Namun ada 1 Kecamatan yang terdiri dari 4 Desa yakni Klaces, Panikel, Ujung Alang dan Ujung Gagak dari wilayah administratif Kabupaten Cilacap berada diantara Gerumbul daratan Pulau Nusa Kambangan.

Tidak semua penghuni pulau Nusakambangan adalah para Narapidana. Ada Masyarakat dengan karakteristik istimewa yang "survive" hidup di lingkungan dengan segala susasana yang jauh berbeda. Bayangkan saja, Tahun 2009 dua desa diantaranya Klaces dan Ujung Alang masih belum teraliri listrik. Pada mereka aku belajar banyak hal. 

Termasuk tentang kerasnya hidup diantara gerumbul tanaman bakau atau  yang sering juga disebut Mangrove.  Aku yang berlatar belakang ilmu sosial sempat belajar keanekaragaman hayati di segara anakan Cilacap. 

Lugu namun tidak bisa diperdaya begitu saja, itu yang aku pelajari dari pembawaan mereka. Hingga pada suatu ketika  menyaksikan dengan mata kepala terbuka, melalui ritual dan rapal kalimat sakti tertentu, sesepuh adat masyarakat kampung laut mampu memayungi lokasi tertentu agar hujan tidak membubarkan sebuah acara yang digelar. 

Sulap atau sihir? Sepertinya bukan. Itulah sebentuk kearifan lokal yang semakin membuat saya belajar tentang sisi lain yang terkadang tak kasat mata, apalagi sekedar dicerna dengan logika.

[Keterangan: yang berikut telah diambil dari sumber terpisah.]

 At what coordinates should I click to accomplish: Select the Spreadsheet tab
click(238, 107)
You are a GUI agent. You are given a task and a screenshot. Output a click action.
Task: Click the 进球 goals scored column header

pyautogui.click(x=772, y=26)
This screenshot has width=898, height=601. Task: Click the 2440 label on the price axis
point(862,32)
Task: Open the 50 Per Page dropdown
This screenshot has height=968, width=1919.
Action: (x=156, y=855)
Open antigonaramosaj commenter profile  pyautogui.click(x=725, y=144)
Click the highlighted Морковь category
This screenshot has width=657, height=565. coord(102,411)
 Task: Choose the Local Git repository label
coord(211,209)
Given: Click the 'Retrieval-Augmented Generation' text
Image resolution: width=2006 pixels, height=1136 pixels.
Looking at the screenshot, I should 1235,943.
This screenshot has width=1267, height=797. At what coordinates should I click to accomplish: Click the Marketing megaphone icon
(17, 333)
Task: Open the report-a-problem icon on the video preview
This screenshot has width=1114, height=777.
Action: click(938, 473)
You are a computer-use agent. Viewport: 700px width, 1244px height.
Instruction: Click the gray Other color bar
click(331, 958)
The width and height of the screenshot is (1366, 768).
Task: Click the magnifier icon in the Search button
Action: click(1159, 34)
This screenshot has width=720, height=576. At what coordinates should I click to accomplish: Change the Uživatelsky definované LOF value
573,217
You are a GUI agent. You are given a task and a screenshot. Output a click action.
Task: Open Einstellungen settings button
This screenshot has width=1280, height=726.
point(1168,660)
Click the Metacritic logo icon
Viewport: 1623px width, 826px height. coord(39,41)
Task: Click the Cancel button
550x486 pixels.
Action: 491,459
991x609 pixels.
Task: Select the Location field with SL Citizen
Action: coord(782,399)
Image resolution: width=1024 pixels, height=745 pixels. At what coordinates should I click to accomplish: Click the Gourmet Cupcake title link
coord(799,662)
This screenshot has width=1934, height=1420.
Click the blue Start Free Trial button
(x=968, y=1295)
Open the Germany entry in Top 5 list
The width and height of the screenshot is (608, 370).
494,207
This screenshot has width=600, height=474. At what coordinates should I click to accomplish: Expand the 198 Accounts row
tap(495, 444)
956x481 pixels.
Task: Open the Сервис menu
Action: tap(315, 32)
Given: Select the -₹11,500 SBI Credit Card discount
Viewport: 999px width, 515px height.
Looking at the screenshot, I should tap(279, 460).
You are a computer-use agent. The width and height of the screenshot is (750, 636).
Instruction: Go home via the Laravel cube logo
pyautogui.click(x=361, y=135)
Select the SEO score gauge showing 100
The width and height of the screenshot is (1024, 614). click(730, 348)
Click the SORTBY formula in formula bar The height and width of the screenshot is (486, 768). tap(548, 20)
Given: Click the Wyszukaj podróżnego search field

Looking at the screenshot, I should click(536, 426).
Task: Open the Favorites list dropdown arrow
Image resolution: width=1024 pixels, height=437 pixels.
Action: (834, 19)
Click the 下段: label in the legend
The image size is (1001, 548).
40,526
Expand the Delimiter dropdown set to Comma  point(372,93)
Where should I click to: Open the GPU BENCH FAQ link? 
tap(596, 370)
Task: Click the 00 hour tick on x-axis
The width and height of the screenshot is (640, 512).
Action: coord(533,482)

Tak Pernah Bermimpi Bisa Mengunjungi  Beberapa Pulau yang Ada Di Indonesia

Desember 2002 bertepatan dengan momentum perayaan Natal, perjalanan melintas pulau untuk kali pertama harus aku lakoni. Jakarta-Manado dengan pesawat menjadikanku kian mengenal sisi lain Indonesia, yang hanya Jawa dengan bagian kecil budaya ngapaknya. 

Edodo e, logat bahasa ala Minahasa yang terdengar jenaka. Tak beda jauh dengan logat Madura yang menyebut kata Bo A Bo dalam tayangan serial Si Unyil yang menjadi tontonan sewaktu kecil.

Tanah Tonsea, atau Minahasa mengajarkan aku akan budaya pesta. Salah satunya pesta ucap syukur yang merupakan salah satu tradisi warga Minahasa. Nasi Jaha, Tinutuan hingga Piniki yang terbuat dari kelelawar pun tersaji. Aku pun sempat belajar memasak  tinutuan alias bubur Manado secara langsung pada warga setempat.

Pada kali kedua ke Sulawesi Utara, aku nenempuh perjalanan seorang diri menggunakan Otto (istilah untuk menyebut angkutan Umum atau mobil pada umumnya). 

Menelusuri sebagian wilayah Minahasa diantaranya Airmadidi (Minahasa Utara), Pinawetengan ( Minahasa), Kampung Jawa di Tondano, Hingga pasar Karombasan yang menjual aneka daging yang dalam benakku tak lazim untuk dimakan

dok.pri berada di pulau Mansinam Papua
dok.pri berada di pulau Mansinam Papua
Menyusul tahun 2004, Merpati air lines membawaku dalam penerbangan terlama hampir selama 6 jam menuju Bumi Cendrawasih. Mendarat sempurna di Jayapura Ibukota Provinsi Irian Jaya, waktu itu belum berganti nama menjadi Papua seperti sekarang ini. 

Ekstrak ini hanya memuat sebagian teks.